Definitely you shouldn't register domains in bad faith to exploit someone's pre-existing brand name. That would be cybersquatting, and it's prohibited. The UDRP can result in the domain being confiscated on that basis.

That said, just because someone uses a brand name similar to your domain does NOT mean that they necessarily have any right to own – or prevent others from using – that domain. It's commonplace to see many companies sharing similar or identical names. And when the domain registration predates someone else's usage of a name, that other person generally has no rights whatsoever to the domain.

Trademarks are tied to a (relatively small) field of usage. So many different companies might share the same brand name but use it in non-overlapping applications or jurisdictions. And in doing so, they generally don't violate one another's trademark rights. In fact, the USPTO (which governs trademarks in the USA) often grants trademarks to the same brand name to multiple different entities simultaneously.
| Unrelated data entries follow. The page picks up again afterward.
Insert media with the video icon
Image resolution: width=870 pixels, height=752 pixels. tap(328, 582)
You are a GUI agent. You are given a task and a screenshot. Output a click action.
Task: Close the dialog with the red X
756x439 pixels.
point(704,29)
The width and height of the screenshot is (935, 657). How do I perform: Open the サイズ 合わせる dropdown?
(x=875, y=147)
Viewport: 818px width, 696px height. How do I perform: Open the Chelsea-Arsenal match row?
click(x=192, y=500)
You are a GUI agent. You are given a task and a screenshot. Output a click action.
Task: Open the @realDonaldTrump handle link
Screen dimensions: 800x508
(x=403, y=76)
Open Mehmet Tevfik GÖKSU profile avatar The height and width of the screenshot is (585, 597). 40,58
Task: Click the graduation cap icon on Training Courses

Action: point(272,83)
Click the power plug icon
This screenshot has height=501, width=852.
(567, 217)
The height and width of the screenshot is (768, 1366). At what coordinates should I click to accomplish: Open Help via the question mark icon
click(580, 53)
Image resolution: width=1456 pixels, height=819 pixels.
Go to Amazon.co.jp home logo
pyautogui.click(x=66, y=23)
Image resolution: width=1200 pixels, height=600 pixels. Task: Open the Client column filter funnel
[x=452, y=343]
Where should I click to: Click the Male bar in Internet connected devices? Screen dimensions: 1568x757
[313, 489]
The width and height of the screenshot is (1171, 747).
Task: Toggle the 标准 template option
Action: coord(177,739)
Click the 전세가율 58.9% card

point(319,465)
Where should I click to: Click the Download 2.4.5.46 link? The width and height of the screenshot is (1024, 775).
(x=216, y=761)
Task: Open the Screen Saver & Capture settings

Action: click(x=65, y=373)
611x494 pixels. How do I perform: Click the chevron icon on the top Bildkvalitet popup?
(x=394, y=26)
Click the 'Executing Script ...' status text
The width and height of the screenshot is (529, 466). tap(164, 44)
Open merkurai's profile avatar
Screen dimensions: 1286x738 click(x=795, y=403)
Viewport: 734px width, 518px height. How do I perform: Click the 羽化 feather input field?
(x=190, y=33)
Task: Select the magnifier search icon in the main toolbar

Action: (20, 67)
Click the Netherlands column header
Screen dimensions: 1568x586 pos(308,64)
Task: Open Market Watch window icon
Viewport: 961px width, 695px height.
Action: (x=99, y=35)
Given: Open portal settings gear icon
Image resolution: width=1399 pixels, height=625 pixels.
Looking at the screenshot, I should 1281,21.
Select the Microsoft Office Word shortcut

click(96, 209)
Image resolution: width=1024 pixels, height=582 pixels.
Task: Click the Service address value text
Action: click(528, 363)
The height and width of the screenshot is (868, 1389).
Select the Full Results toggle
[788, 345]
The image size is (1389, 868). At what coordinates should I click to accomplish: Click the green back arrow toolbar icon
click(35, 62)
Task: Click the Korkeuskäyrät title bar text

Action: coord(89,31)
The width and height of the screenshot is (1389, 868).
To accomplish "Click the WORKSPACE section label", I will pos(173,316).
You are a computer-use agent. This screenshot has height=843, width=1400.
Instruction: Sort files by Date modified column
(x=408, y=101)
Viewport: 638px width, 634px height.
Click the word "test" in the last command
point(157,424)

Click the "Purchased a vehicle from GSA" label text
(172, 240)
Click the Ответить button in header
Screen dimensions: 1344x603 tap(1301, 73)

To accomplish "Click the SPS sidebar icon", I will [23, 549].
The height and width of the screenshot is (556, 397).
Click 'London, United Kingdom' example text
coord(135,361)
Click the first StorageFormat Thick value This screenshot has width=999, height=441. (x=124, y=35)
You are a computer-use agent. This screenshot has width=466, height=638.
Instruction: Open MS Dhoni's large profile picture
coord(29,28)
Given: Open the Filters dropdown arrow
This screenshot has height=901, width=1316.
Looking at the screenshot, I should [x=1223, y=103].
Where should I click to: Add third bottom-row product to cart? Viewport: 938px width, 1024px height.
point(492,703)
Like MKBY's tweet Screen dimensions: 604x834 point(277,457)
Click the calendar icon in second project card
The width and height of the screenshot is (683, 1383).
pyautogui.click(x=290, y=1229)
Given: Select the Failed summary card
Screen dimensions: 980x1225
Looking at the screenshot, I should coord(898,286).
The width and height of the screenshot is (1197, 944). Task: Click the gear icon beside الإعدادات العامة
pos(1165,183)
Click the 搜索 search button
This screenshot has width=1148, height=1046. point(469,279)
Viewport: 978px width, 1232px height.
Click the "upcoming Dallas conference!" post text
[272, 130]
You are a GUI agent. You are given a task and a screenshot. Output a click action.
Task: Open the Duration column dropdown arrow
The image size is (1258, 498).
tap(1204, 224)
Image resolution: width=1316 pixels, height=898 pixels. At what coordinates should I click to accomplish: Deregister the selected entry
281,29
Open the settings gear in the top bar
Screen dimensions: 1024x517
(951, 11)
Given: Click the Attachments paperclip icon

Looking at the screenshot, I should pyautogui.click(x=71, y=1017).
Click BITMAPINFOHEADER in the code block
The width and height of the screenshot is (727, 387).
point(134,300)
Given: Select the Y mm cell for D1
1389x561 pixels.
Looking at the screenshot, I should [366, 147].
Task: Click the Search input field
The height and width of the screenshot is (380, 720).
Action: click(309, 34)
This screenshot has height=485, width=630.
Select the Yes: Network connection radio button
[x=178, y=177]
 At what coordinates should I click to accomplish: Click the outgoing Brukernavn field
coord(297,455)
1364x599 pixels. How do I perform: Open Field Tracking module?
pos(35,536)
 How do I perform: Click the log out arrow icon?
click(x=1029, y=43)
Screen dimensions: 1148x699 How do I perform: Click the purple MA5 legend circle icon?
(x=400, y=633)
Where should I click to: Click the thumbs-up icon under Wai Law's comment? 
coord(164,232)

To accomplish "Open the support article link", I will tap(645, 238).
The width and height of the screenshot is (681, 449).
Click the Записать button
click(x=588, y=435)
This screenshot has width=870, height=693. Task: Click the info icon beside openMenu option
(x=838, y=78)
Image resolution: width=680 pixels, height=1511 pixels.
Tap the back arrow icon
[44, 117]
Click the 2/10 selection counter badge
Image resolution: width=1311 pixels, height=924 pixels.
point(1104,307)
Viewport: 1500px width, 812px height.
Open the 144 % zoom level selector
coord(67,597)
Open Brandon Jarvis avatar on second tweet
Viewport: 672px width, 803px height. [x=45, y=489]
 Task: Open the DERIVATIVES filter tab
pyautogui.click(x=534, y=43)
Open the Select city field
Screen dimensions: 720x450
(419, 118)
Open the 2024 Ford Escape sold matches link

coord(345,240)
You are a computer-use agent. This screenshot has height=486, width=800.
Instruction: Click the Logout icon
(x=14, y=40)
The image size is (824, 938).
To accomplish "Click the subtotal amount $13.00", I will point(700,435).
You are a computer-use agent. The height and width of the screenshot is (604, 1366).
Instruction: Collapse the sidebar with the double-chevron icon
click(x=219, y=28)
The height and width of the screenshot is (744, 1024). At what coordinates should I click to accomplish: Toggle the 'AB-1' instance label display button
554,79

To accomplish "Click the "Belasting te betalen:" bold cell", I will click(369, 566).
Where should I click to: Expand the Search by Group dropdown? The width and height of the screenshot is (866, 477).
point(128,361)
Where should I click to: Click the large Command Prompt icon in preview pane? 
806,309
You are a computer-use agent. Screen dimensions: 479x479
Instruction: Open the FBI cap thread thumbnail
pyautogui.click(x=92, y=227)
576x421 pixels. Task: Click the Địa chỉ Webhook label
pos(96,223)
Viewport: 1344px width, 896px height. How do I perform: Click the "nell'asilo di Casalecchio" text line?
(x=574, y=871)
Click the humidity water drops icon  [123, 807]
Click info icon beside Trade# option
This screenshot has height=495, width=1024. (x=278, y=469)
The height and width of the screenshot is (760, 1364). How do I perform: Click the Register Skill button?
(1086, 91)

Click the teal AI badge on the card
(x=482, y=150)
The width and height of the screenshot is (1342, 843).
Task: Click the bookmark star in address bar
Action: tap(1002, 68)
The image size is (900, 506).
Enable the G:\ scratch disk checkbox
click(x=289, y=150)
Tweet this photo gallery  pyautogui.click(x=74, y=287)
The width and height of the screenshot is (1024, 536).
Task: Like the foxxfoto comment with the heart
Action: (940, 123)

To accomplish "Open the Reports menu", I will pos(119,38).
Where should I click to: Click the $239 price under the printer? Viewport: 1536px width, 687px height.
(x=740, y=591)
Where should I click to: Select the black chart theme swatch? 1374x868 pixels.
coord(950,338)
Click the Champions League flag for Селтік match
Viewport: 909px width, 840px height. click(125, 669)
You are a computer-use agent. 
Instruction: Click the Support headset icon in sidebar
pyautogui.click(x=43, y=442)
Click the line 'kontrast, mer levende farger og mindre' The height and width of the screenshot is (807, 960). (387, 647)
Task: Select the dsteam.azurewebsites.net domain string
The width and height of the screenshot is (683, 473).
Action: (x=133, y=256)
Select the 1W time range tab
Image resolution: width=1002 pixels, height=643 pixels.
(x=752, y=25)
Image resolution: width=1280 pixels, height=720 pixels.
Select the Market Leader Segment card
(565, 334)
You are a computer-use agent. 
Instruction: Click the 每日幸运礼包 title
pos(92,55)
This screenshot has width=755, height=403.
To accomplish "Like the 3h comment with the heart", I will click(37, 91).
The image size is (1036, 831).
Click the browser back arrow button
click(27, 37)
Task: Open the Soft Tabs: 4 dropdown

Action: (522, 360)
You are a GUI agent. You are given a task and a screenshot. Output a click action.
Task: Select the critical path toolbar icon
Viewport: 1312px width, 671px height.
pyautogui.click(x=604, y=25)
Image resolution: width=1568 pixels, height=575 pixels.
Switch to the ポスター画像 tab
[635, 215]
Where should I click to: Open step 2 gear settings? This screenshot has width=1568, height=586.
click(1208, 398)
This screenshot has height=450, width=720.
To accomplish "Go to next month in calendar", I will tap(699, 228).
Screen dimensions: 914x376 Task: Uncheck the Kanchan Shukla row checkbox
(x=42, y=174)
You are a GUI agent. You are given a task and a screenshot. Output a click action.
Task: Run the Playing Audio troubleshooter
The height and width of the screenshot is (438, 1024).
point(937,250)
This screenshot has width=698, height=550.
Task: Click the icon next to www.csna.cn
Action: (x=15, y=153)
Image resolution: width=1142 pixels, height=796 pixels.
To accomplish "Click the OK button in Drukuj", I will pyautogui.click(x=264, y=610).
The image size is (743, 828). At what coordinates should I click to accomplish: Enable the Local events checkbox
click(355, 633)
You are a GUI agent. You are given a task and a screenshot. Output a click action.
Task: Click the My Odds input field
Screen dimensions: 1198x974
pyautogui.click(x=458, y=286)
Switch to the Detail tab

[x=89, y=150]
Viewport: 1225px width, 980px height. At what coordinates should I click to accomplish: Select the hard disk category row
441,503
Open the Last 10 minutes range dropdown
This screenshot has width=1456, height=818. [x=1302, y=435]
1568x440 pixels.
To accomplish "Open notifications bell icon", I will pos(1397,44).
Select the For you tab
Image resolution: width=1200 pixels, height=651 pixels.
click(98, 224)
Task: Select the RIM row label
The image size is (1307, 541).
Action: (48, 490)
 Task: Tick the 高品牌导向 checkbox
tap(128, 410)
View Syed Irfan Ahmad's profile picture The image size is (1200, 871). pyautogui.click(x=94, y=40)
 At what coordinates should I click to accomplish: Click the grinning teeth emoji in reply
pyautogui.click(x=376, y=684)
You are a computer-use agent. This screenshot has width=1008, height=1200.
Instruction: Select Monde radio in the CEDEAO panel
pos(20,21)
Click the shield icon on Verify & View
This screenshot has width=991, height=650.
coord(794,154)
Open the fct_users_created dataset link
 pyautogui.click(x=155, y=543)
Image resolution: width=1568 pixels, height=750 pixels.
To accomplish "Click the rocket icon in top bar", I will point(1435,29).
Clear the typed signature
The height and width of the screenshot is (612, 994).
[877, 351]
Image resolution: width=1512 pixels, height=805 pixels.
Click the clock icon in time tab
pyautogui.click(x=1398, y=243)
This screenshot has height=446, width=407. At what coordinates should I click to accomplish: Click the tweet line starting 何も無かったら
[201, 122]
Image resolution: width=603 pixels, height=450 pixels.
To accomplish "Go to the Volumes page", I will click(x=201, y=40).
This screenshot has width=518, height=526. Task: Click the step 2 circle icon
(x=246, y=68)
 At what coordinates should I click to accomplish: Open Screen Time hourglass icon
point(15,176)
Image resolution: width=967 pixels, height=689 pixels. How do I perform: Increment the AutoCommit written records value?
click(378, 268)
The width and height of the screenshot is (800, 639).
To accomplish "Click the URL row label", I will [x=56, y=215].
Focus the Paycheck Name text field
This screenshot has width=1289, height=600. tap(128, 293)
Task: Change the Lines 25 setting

If you're selling a domain name, then it is the BUYER who wil be using it. And it's that buyer's usage that determines whether the domain would violate someone else's trademark or not.

For example, if "Tooth Fairy" is the name of a dentist's office with a trademark filed already, and your buyer intends to use "Tooth Fairy" in the same way, then they will violate an existing trademark. But if they intend to use "Tooth Fairy" to brand a video game, then they will not.

Usage is the buyer's affair. It's beyond your control as the domain seller what the buyer will do with the domain.

That said, if you are registering domains that contain – let's say – "Google", then that's clearly bad faith. Only register domains where there are legitimate non-infringing uses possible or many divergent potential buyers, no single one of whom can lay sole claim to the domain.